Em muitos casos, um profissional de marketing ficaria satisfeito se conseguisse gastar só R$ 10 para gerar os R$ 20 de margem. Na lógica do budget infinito, porém, a coisa funciona de forma diferente: por que parar apenas em R$ 10? Por que não gastar outros R$ 10 para trazer mais vendas?
Assim, o limite dos gastos de marketing não está no orçamento aprovado no início do ano, mas sim na capacidade da empresa de sustentar esse ciclo financeiro. Ou, como resumiu um executivo que compartilhou essa visão de budget infinito com a Guta Tolmasquim, nossa CEO: “O orçamento de marketing é infinito, desde que você gaste menos do que traz de volta. No limite, é uma questão de fluxo de caixa.”
Estratégia e objetivo importam
Como se pode notar, essa abordagem é bastante específica – afinal de contas, nela a empresa não gera lucro, porque o que ganha está sempre sendo reinvestido. É algo que não vai funcionar em todas as empresas, nem em todos os momentos. O objetivo estratégico da empresa é o que vai ditar como a margem de lucro é utilizada.
- Foco em lucro: algumas empresas podem escolher gastar menos em marketing para maximizar o caixa, se preparar para uma aquisição ou distribuir dividendos.
- Foco em crescimento: outras decidem investir a totalidade da margem na expansão, mesmo que isso signifique reduzir temporariamente a eficiência do ROAS.
No primeiro caso, o budget infinito seria um entrave para os objetivos da empresa. No segundo, porém, ele se torna um motor de crescimento.

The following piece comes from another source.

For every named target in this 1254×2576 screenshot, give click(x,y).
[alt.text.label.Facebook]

Isso acontece porque há uma tendência geral no mercado de que, quanto maior o market share, maior é o consumo de uma marca. Assim, ao investir mais em marketing, a empresa aumenta sua base de clientes potenciais e fortalece sua posição de mercado.

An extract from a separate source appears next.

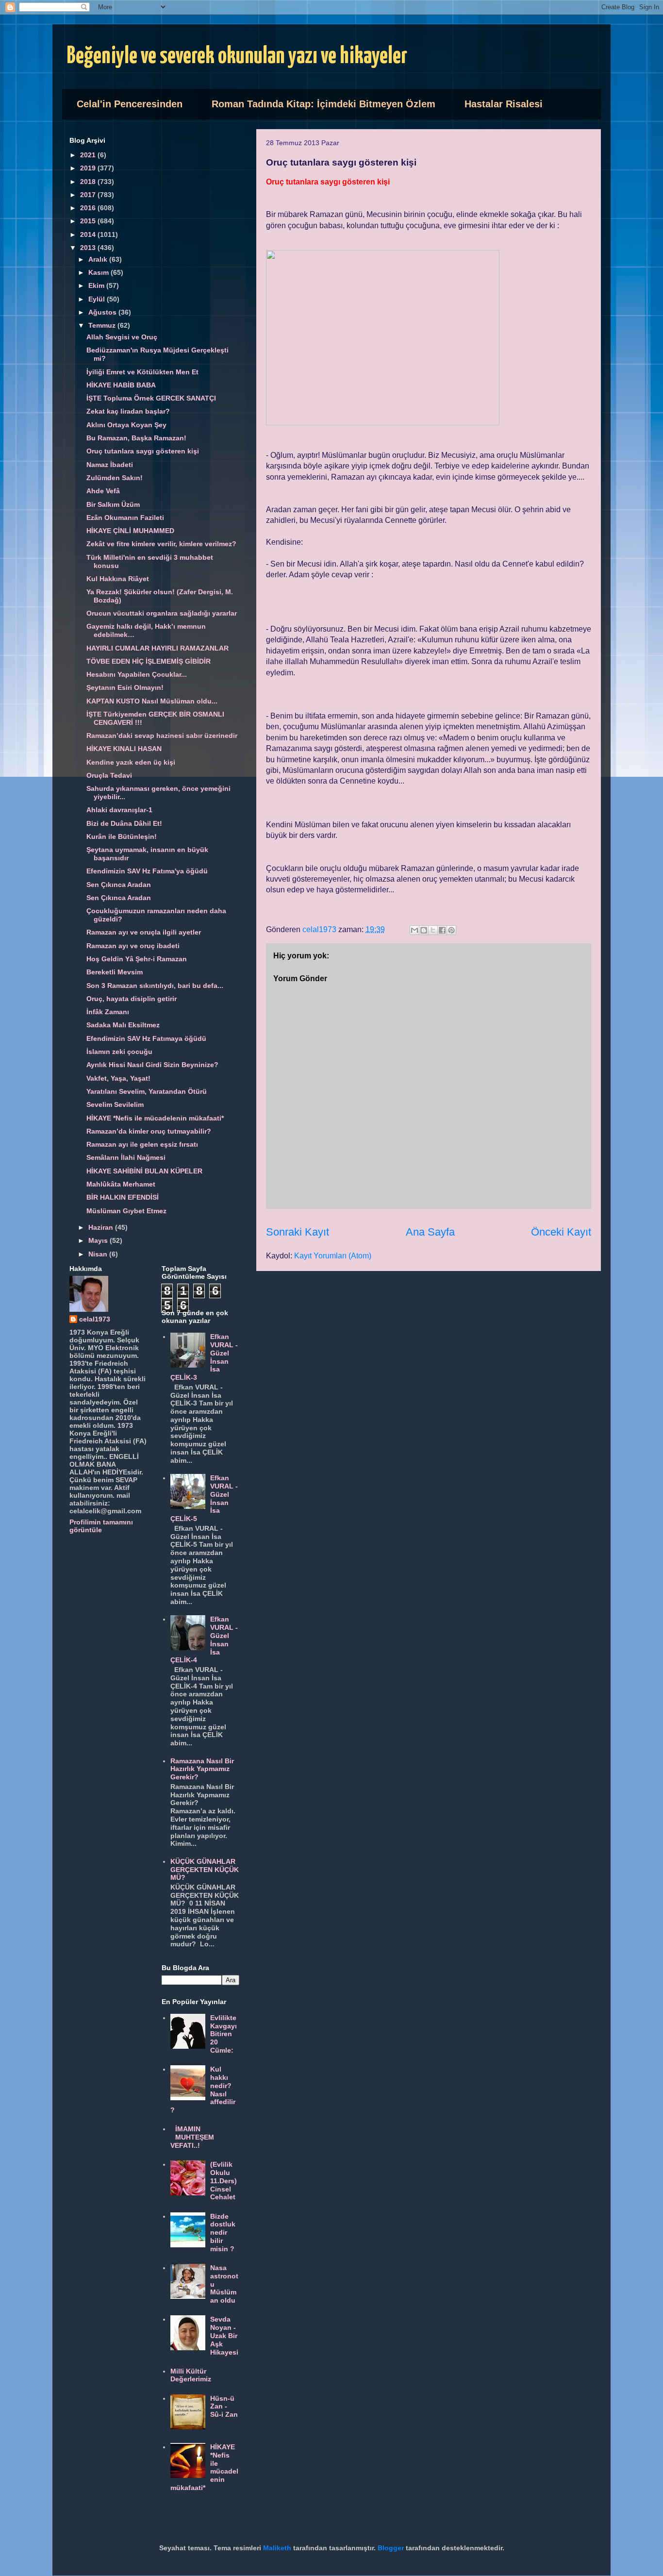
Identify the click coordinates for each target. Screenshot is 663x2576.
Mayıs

O equilíbrio entre branding e performance
Além do jogo de poder (ou Power Law, para os amantes do inglês), há ainda um outro pulo do gato no budget infinito: o jogo de forças entre os investimentos em branding e em performance.
A cada movimento de expansão de marca – que tende a reduzir a eficiência imediata do investimento – deve corresponder um reforço em performance, que garante que a margem continue sendo respeitada.
É um ciclo dinâmico:
- A marca investe em awareness, ampliando o alcance.

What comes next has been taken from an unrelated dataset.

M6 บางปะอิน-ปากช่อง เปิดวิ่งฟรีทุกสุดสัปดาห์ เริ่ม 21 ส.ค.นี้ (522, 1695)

- O ROAS (o retorno sobre investimento em anúncios) cai temporariamente.
- Campanhas de fundo de funil convertem parte desse novo público, compensando o custo inicial.
- O negócio cresce, e o orçamento pode continuar sendo ampliado.
Assim, o budget infinito não é um cheque em branco, mas sim um mecanismo de reinvestimento inteligente.
O caminho do meio
Para quem trabalha em startups, o budget infinito é ainda uma ótima síntese de duas fases do marketing. Durante certo período de expansão acelerada, predominava no mercado o discurso do crescimento a todo custo, com o gasto de grandes percentuais da receita em marketing para ganhar participação de mercado. Após março de 2022, essa lógica sofreu uma correção, com maior foco em eficiência e sustentabilidade.
O conceito de budget infinito representa uma síntese entre essas duas eras. Ele se ancora em métricas de unit economics – como custo incremental de cada venda e margem unitária – para determinar até onde vale a pena investir.
Nesse sentido, a pergunta que todo CMO deveria responder deixou de ser “quanto é meu budget anual de marketing?” e passou a ser “quanto custa cada venda e até onde consigo escalar sem comprometer a margem?”.
Para líderes de marketing, entender e aplicar a lógica do budget infinito significa:
- Dominar os números: saber exatamente a margem por produto e o custo por aquisição.
- Alinhar estratégia e objetivos: definir junto ao CEO e à presidência se a prioridade é lucratividade ou crescimento.
- Gerenciar fluxos de caixa: ter clareza de que mesmo um modelo infinito depende da capacidade de reciclar os recursos investidos.
- Integrar branding e performance: enxergar as duas frentes como complementares, e não como concorrentes.
No fim das contas, o budget infinito não é sobre gastar sem limites, mas sim sobre usar dados e cálculos financeiros para redefinir os limites do marketing. É uma forma adulta e responsável de pensar o marketing – sem precisar ficar pedindo licença para o CFO e ouvir um “na volta a gente compra”.